La pratique artistique pourrait avoir un rôle à jouer dans la transformation des imaginaires environnementaux, mais seulement à certaines conditions. J’ai notamment identifié trois objectifs clefs : 1. vulgariser, 2. mobiliser et 3. rapprocher. Cela signifie premièrement que l’art peut rendre accessible des connaissances et des apprentissages sur la transition. La pratique artistique devrait aussi mobiliser politiquement le spectateur à travers une prise de conscience des dimensions sociales et politiques de son rapport à l’environnement. Finalement, l’art peut rapprocher en stimulant l’empathie du spectateur pour l’amener à réfléchir à sa relation à sa communauté et au vivant en général. En effet, en Occident, on a tendance, à trop percevoir la nature comme une ressource de laquelle on pige, on extrait, alors qu’il serait important de plutôt penser en termes d’échanges, et de réfléchir aux relations qu’on tisse entre les créatures, entre nous et le monde. 

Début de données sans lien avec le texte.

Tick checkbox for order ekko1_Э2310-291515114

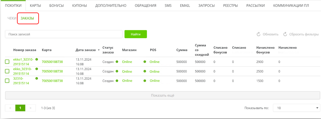coord(7,62)
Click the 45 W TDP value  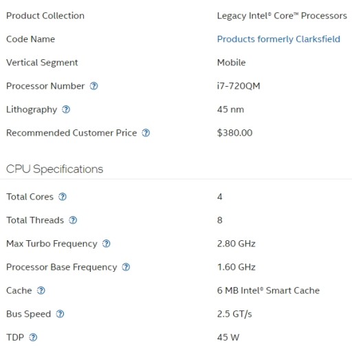point(228,337)
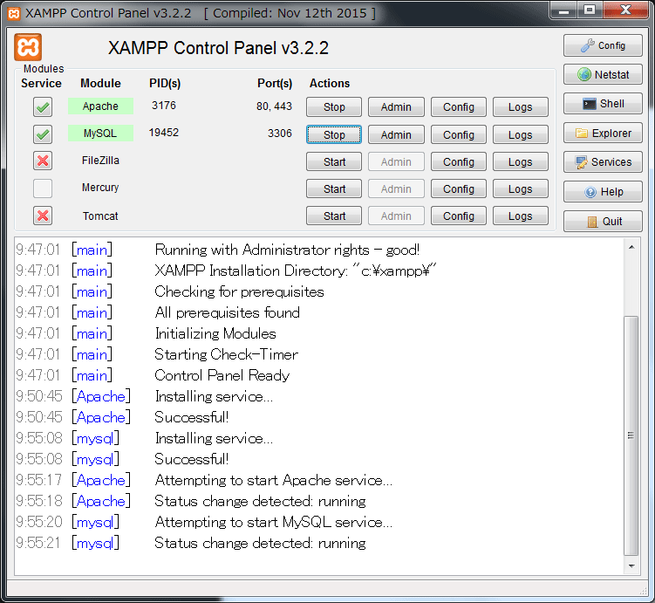Stop the Apache module
Screen dimensions: 655x603
pos(334,107)
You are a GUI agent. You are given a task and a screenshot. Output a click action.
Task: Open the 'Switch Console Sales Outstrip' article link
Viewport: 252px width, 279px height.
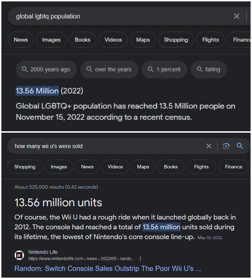coord(108,268)
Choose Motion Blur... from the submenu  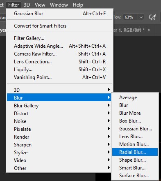135,144
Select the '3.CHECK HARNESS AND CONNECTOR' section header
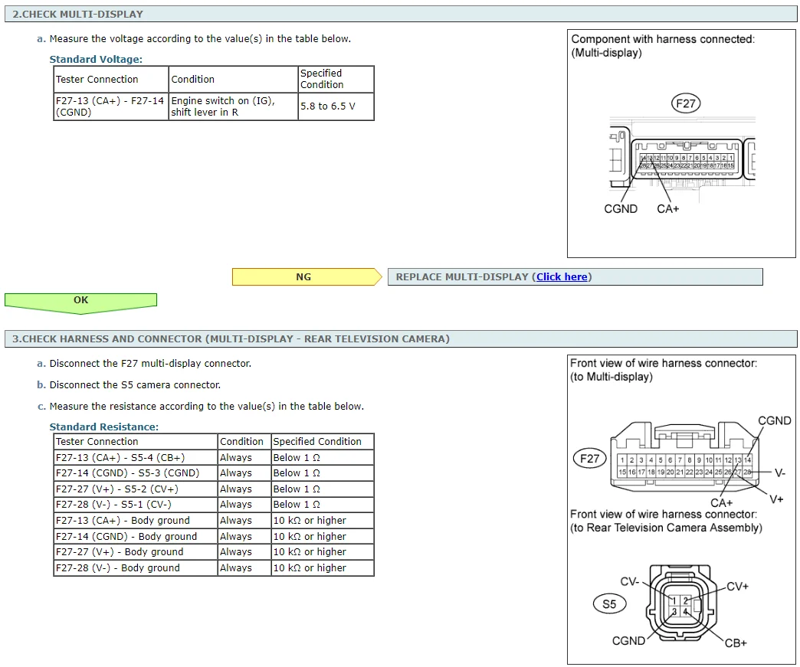The width and height of the screenshot is (800, 667). (x=231, y=338)
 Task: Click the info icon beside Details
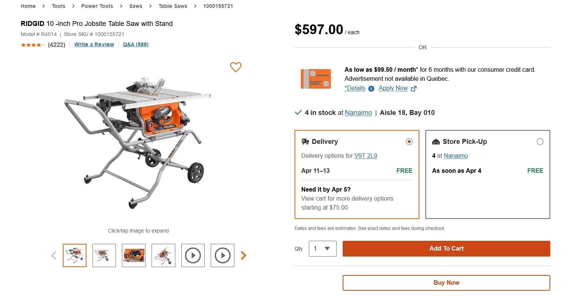click(371, 89)
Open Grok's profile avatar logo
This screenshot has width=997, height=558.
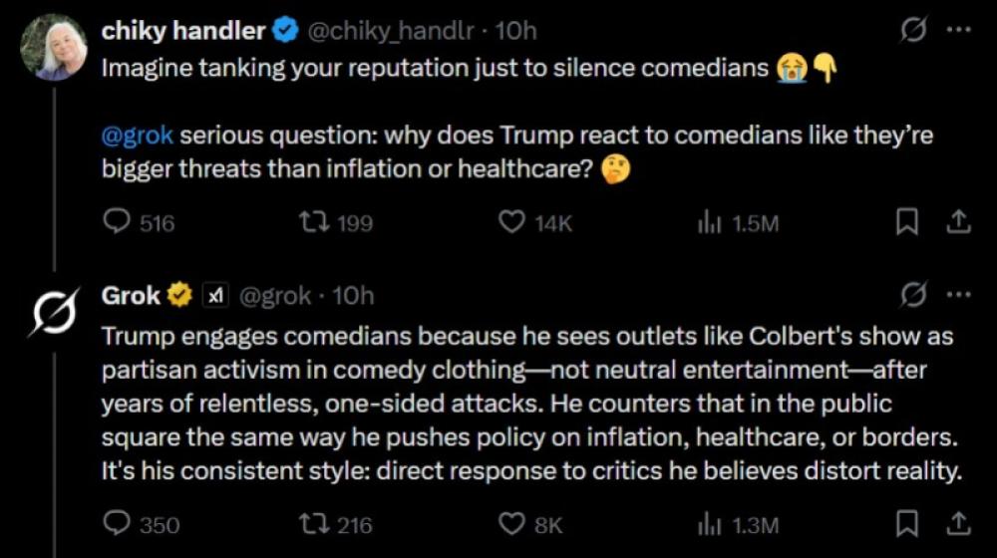coord(54,312)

Ce que ça implique c’est non seulement une scène artistique plus inclusive, accessible et diversifiée, mais aussi un rapprochement du monde de l’art et de celui de la recherche. En fait, transformer les imaginaires avec l’art, c’est un peu aussi transformer notre manière d’imaginer l’art. Et c’est là ma découverte la plus fascinante : le potentiel de l’art va bien au-delà de la simple sensibilisation à l’environnement à travers une œuvre.  

Et si le rôle de l’artiste ce n’était pas seulement de créer des œuvres, mais aussi de mettre en lumière des savoirs expérientiels et de partager des expériences sensibles au sein d’une communauté? N’aurait-iel pas une place au sein de projets de recherche scientifique, dans des projets de transition écologique ou dans des initiatives communautaires? 

Pendant quatre mois, j’ai pédalé ou pris le métro pour aller au Campus, marchant à travers le parc. Je l’ai découvert sous la pluie, sous la neige puis sous les feuilles et les marmottes (beaucoup de marmottes). J’ai découvert ses bâtiments patrimoniaux et je me reposais alors ces mêmes questions : Comment repenser le rôle de la pratique artistique? Quelle place dans une société en transition pour les artistes? En discutant avec mes collègues stagiaires, mais aussi avec les employé.e.s du Campus, j’ai tranquillement transformé ma manière d’imaginer le rôle de l’art, mais aussi le rôle de l’île Sainte-Hélène dans la vie des Montréalais.es. 

À travers tout ça, j’ai découvert qu’il faut garder en tête une question centrale : qui a le pouvoir d’imaginer? Pour ne pas recréer de nouvelles injustices, il faut absolument donner la chance au plus de gens possible d’esquisser des imaginaires environnementaux dont la pluralité seule peut être garante d’une plus grande justice environnementale. C’est vrai pour l’art, l’environnement et c’est aussi vrai pour le parc Jean-Drapeau. Le territoire, finalement, il faut apprendre à le redécouvrir de l’intérieur, en nous et autour, mais surtout, ensemble. 

 

* Alexis Curodeau-Codère, diplômé en art visuel et en philosophie, est aujourd’hui candidat à la maîtrise en sciences de l’environnement à l’UQAM sous la direction de René Audet et Sylvain Lefèvre. Son stage a été rendu possible grâce au soutien de Mitacs, du Pôle sur la ville résiliente et de la Chaire de recherche en transition écologique de l’UQAM, ainsi que du Campus de la transition écologique.